Rodegonda. Questa è una delicatezza affatto nuova. Favorite, venite qui. Soffrite l’incomodo del mio guardinfante.

Roberto. Per questo poi, vi supplico dispensarmi. Non so come facciano il Marchese ed il Conte a soffrire sopra le loro ginocchia il guardinfante di mia moglie, e mi meraviglio che donna Eularia abbia sì poca convenienza di dar loro un sì grande incomodo.

Eularia. Dice bene mio marito. Allontaniamoci un poco.

Marchese. Oibò, stiamo benissimo. (la trattiene)

Roberto. In verità, è una cosa curiosa. Non si distinguono le gambe del cavaliere da quelle della dama. (ride con affettazione)

Conte. No, don Roberto, vi corre la dovuta distanza. (si scosta)

Roberto. Oh, lo dico per ischerzo. (come sopra)

Marchese. Amico, non m’imputate di malcreato. (a don Roberto, e si scosta)

Roberto. L’ho detto per una facezia.

Eularia. (Certamente questa cosa non vuol finir bene). (da sè)

Rodegonda. Amica, nel tempo che si trattiene qui donna Emilia, vi prego non abbandonarci. (a donna Eularia)

Eularia. Sarò con voi a servirla.

Emilia. Io non merito tante grazie.

Rodegonda.

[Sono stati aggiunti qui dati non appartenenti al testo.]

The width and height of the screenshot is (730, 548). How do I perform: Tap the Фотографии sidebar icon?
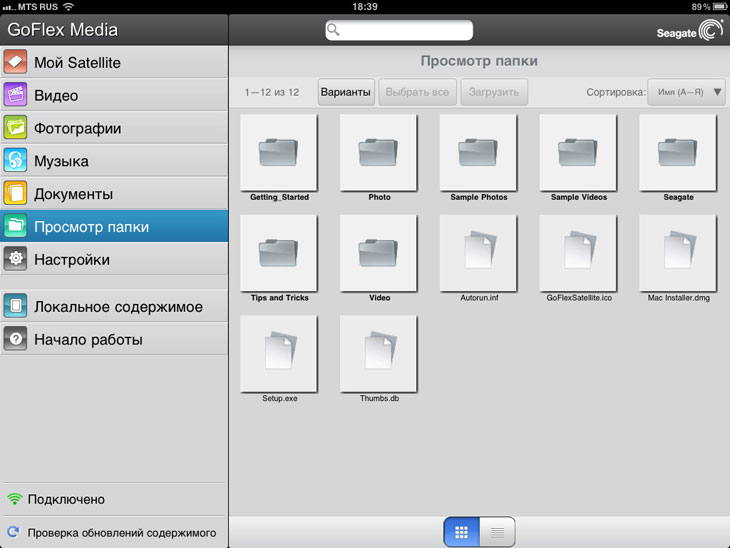click(15, 128)
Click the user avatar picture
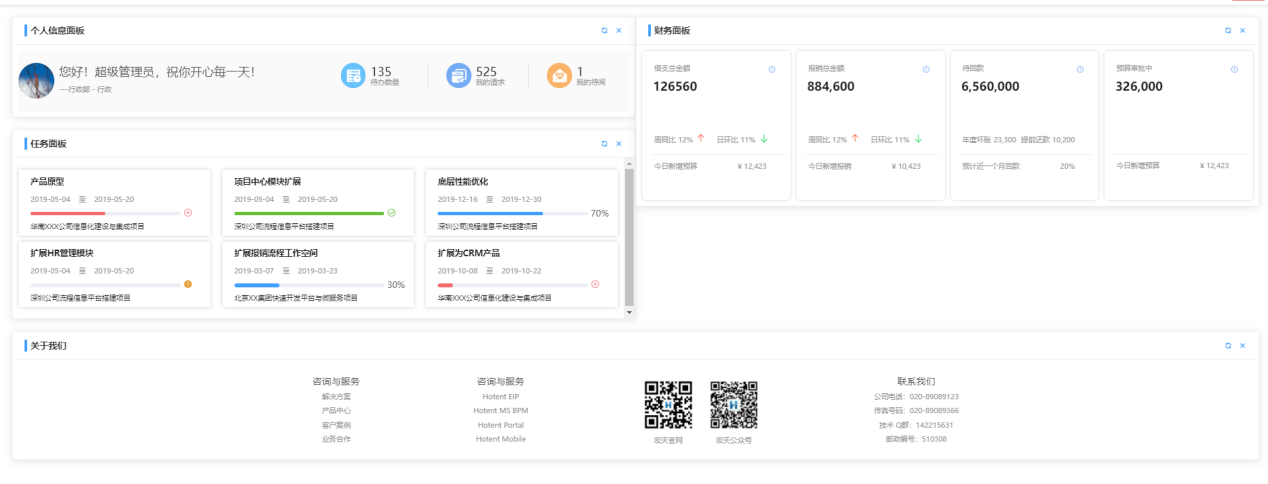This screenshot has height=484, width=1268. pos(36,80)
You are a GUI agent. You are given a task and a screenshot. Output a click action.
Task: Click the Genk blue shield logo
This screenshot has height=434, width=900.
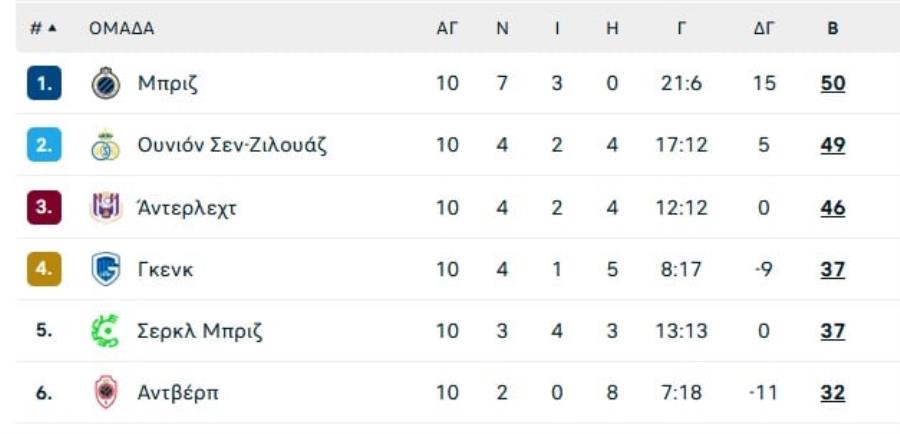click(106, 269)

Donna Emilia, ho ritrovato una dama che vi farà compagnia; tocca a voi a ritrovarvi un cavaliere.

Marchese. Ecco lì don Roberto. Egli non ha alcun impegno. Sarà il cavalier servente di questa dama.

Roberto. A Castelbuono non s’usano cavalieri serventi; è vero, donna Emilia?

Emilia. È verissimo, non si usano.

Conte. Ella avrà piacere di uniformarsi all’uso della città.

Roberto. Anzi non vorrà corrompere il bel costume del suo paese.

Conte. Bel costume chiamate il vivere solitario?

Roberto. Io non ho mai creduto cosa buona la soggezione.

Marchese. Ed io non credo vi sia piacer maggiore oltre la società.

Conte. Povere donne! avrebbero da viver ritirate, neglette, instupide?